- _Task requirements_
Exactly transcribe the span of lines from the one containing "Where should I" through the final line of the entries, inclusive, and nothing outside it. Exclude the pictures.

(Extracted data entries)
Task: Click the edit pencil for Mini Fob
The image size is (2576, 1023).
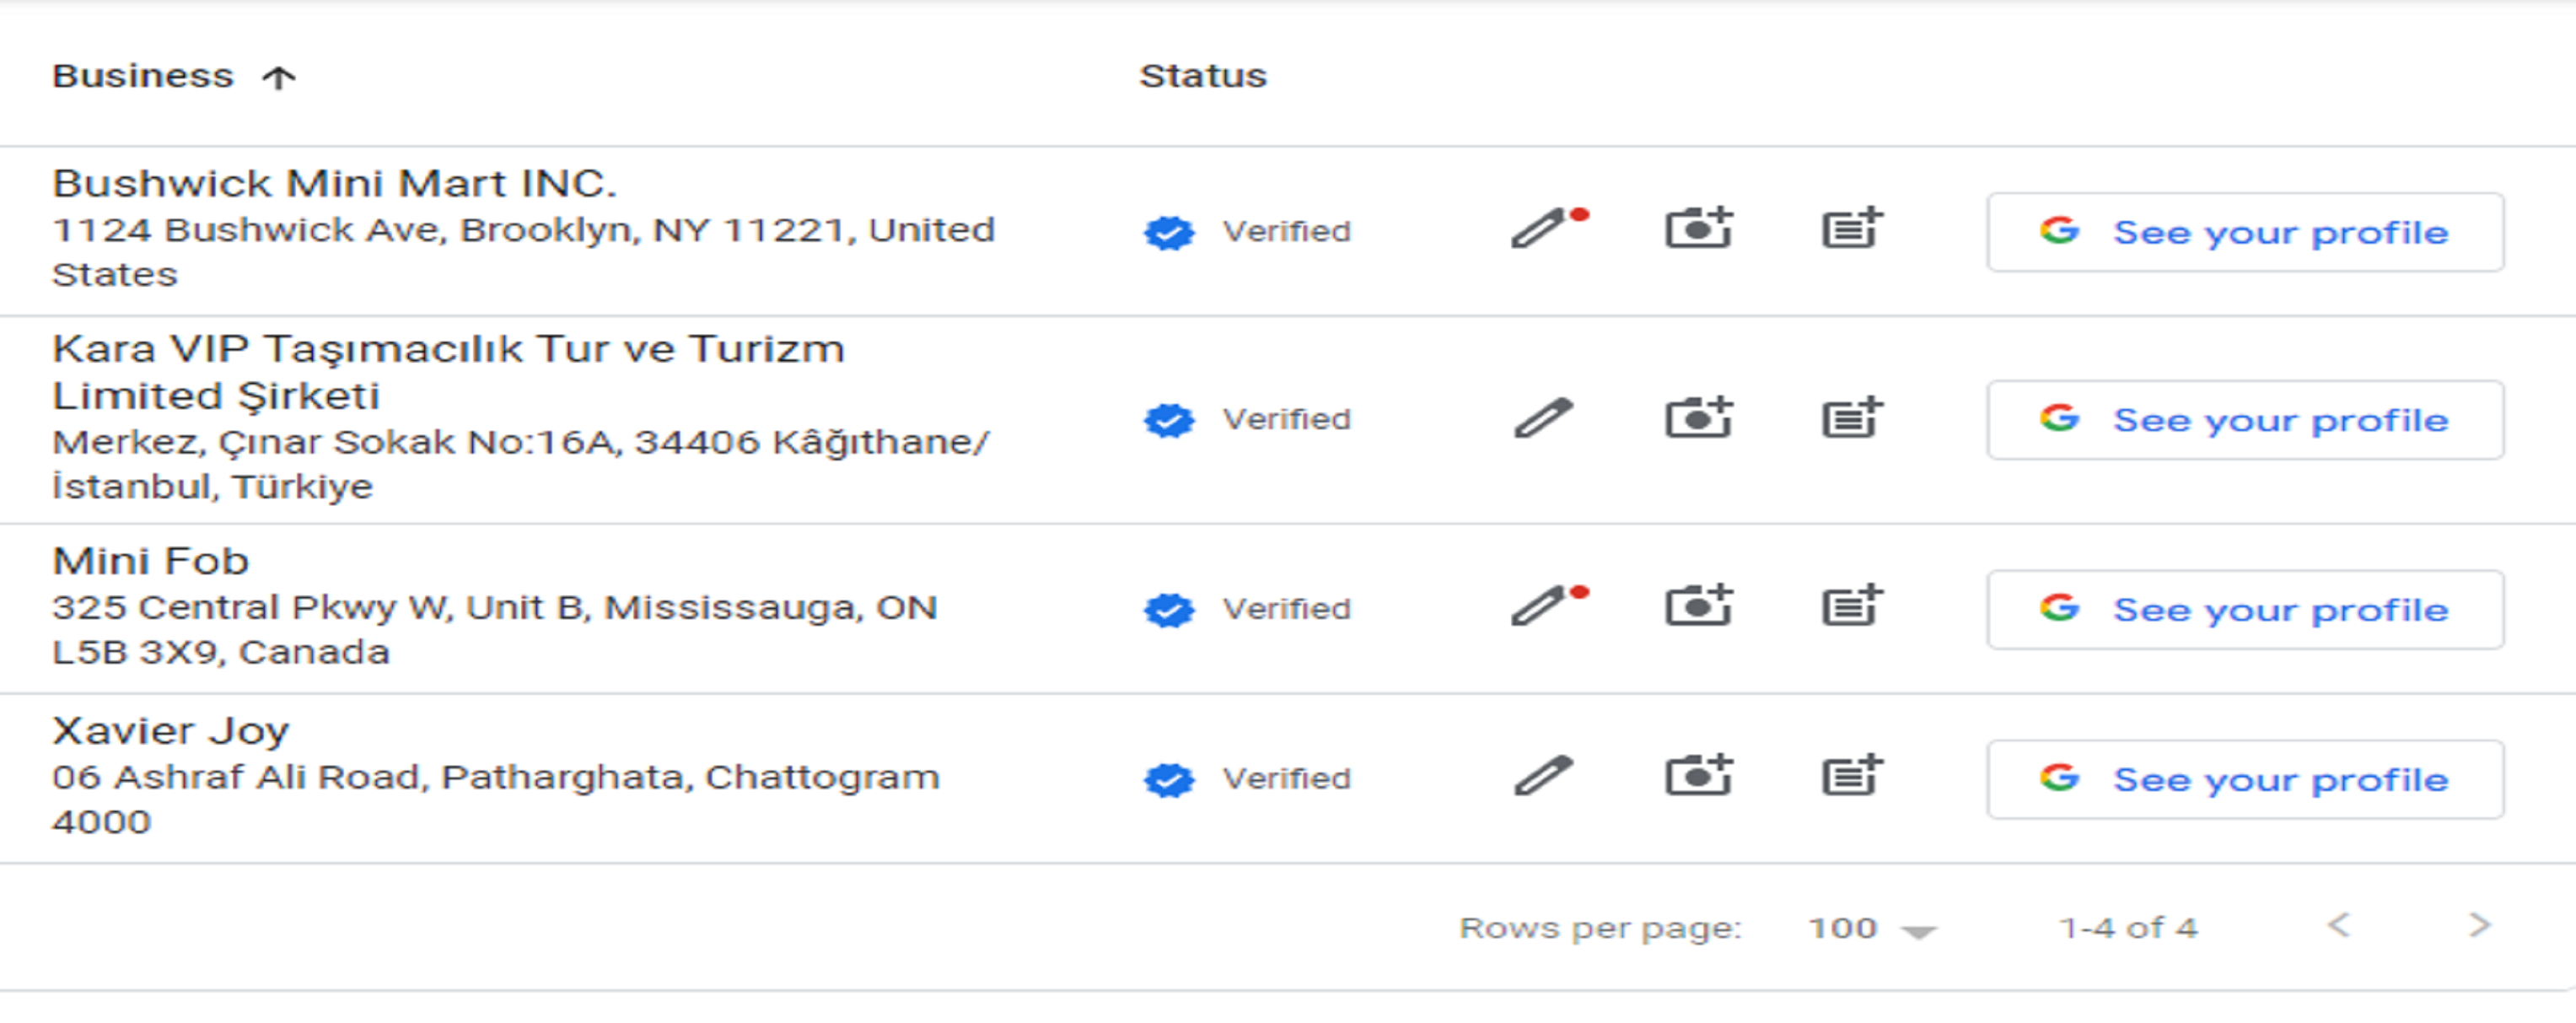Action: (x=1540, y=608)
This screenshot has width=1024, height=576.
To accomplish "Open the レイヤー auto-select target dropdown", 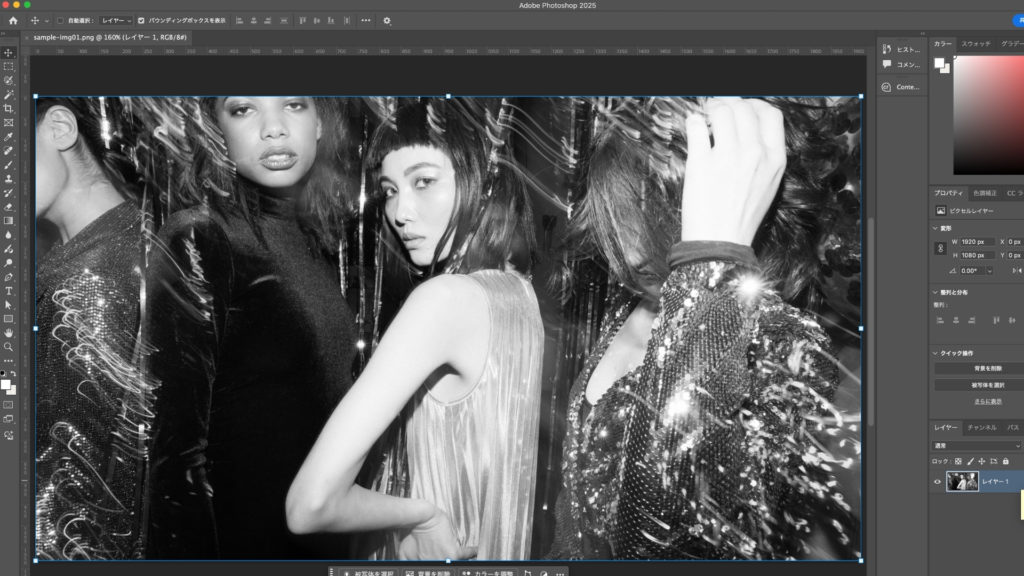I will point(114,20).
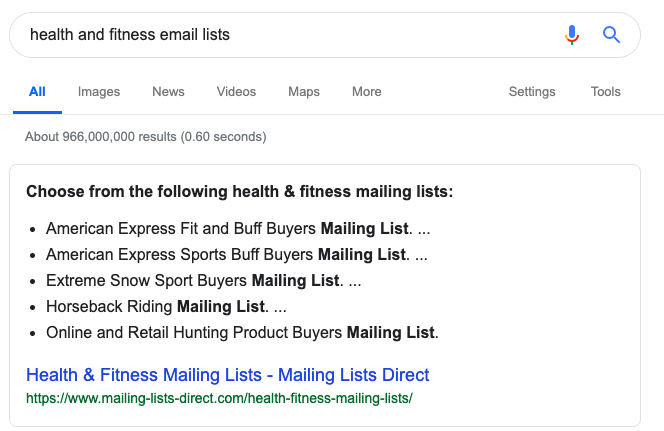Screen dimensions: 664x431
Task: Select the American Express Sports Buff Buyers item
Action: click(x=237, y=255)
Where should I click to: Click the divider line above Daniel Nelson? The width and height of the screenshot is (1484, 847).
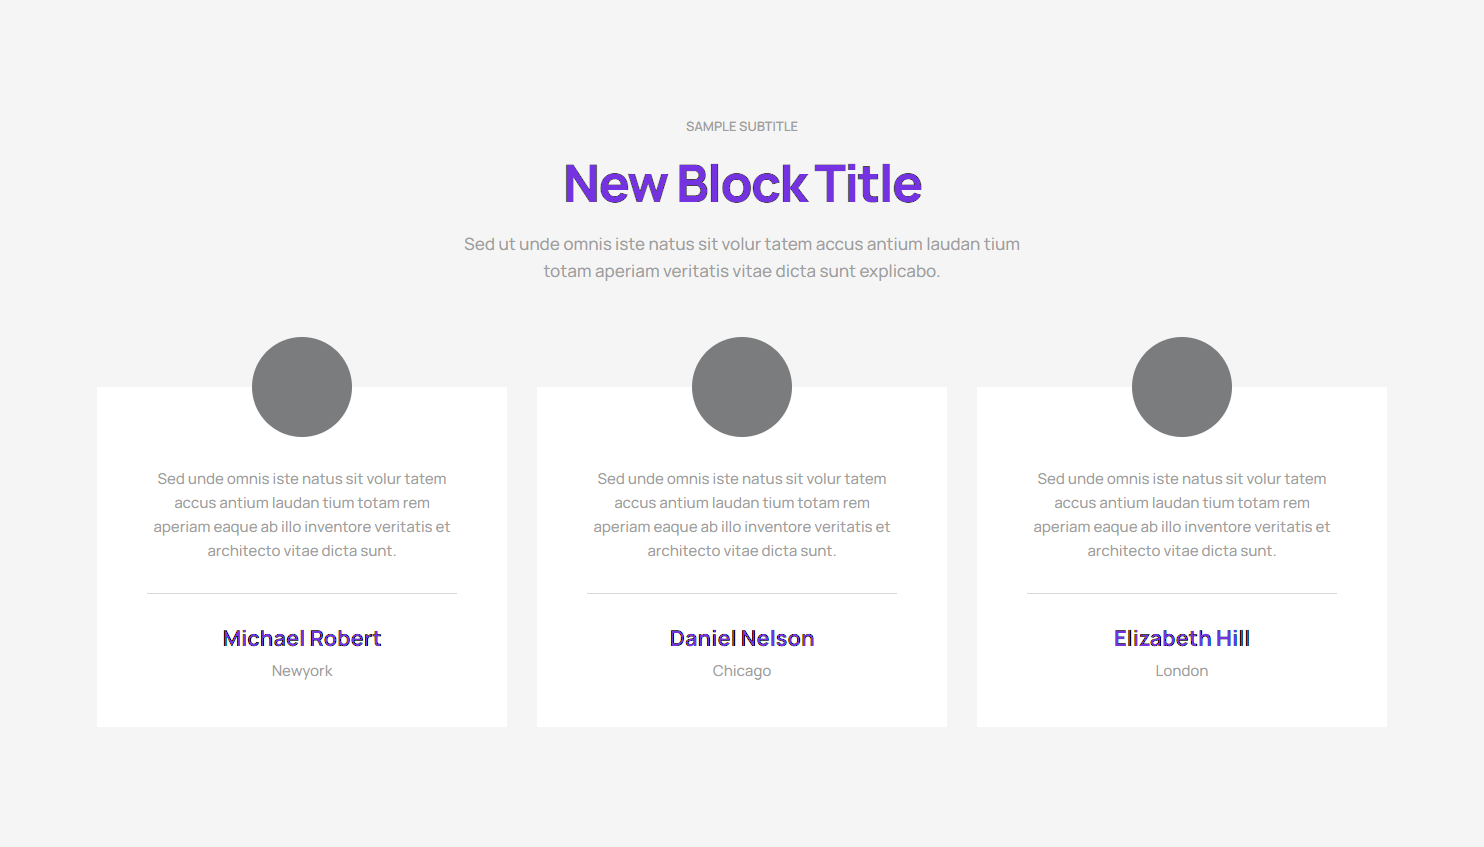742,594
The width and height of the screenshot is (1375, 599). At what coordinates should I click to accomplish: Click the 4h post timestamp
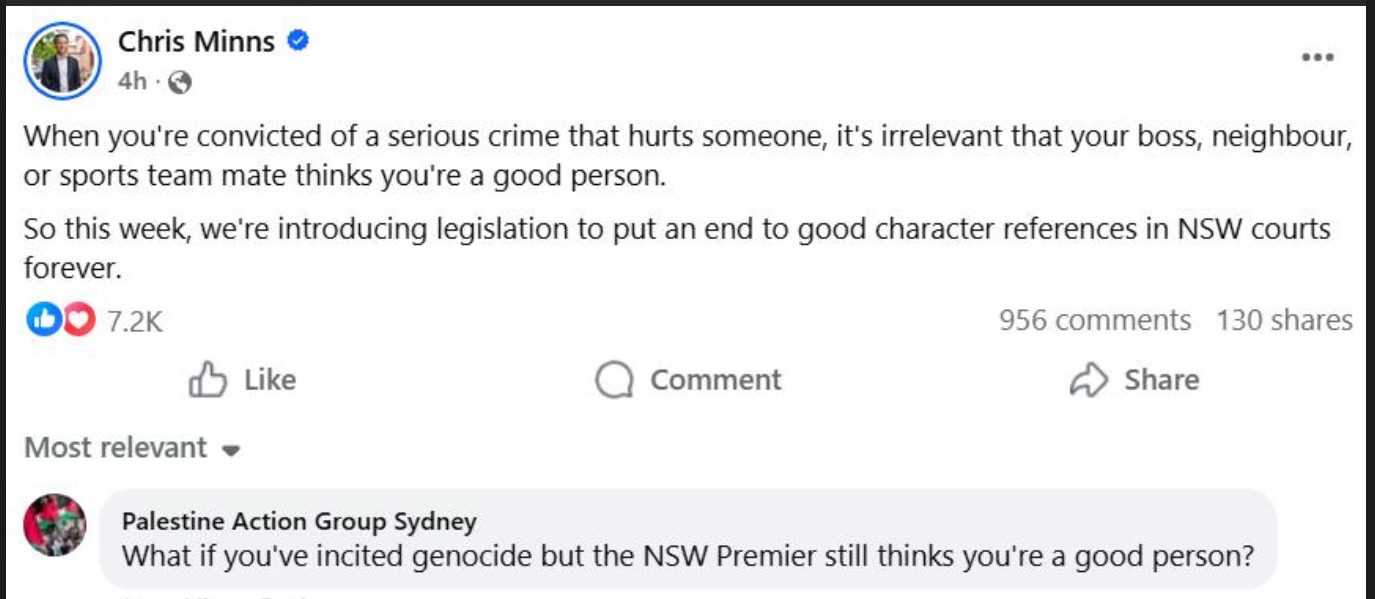pos(132,82)
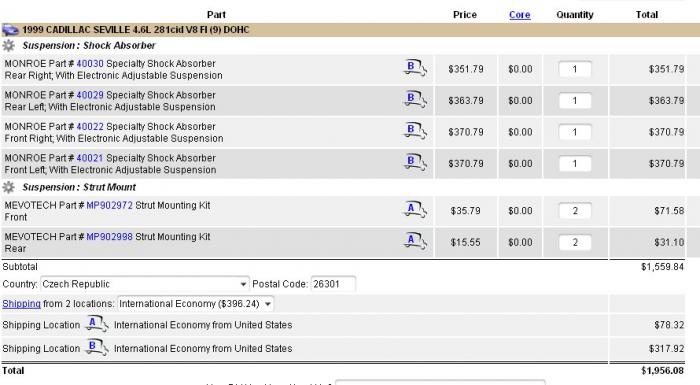Viewport: 700px width, 385px height.
Task: Click gear icon next to Suspension: Strut Mount
Action: pos(8,187)
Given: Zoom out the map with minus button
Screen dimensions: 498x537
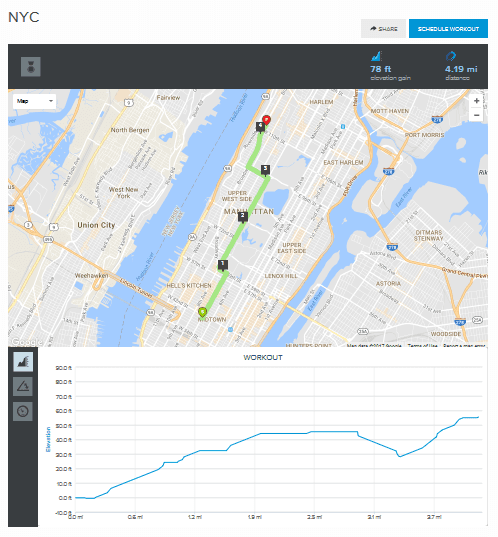Looking at the screenshot, I should (x=476, y=115).
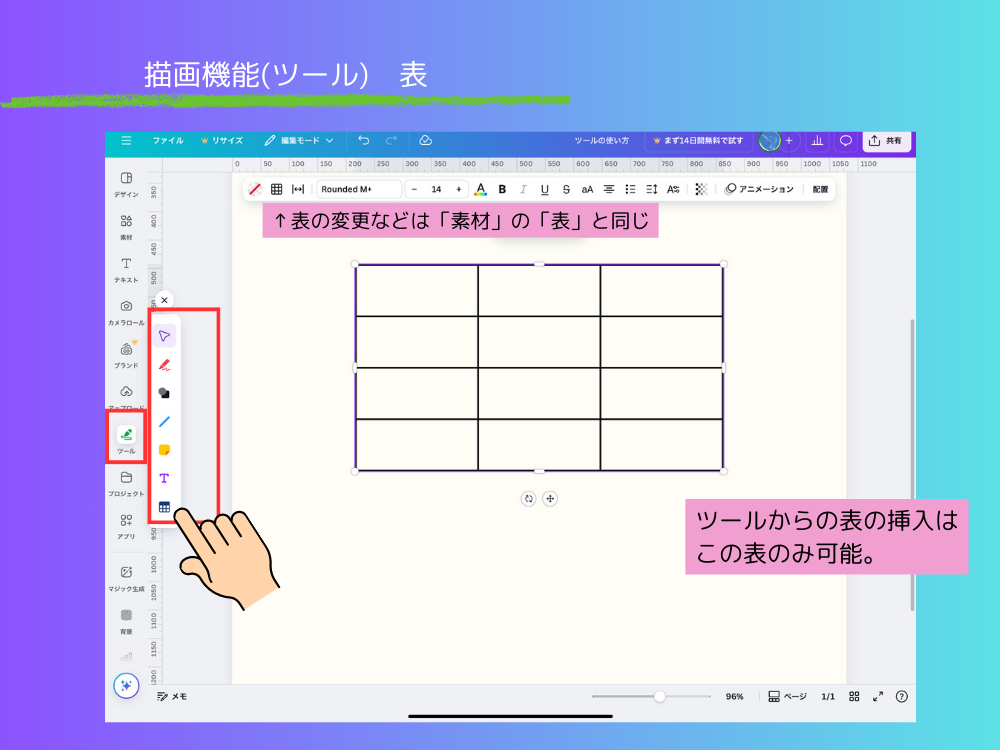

- _Solution to the problem_
Where should I click to: Click the divider line above Daniel Nelson? The width and height of the screenshot is (1484, 847).
742,594
The width and height of the screenshot is (1375, 599). At what coordinates should I click to accomplish: Click the 4h post timestamp
pos(132,82)
Viewport: 700px width, 385px height.
Task: Click gear icon next to Suspension: Strut Mount
Action: pos(8,187)
Given: Zoom out the map with minus button
Screen dimensions: 498x537
Looking at the screenshot, I should (x=476, y=115).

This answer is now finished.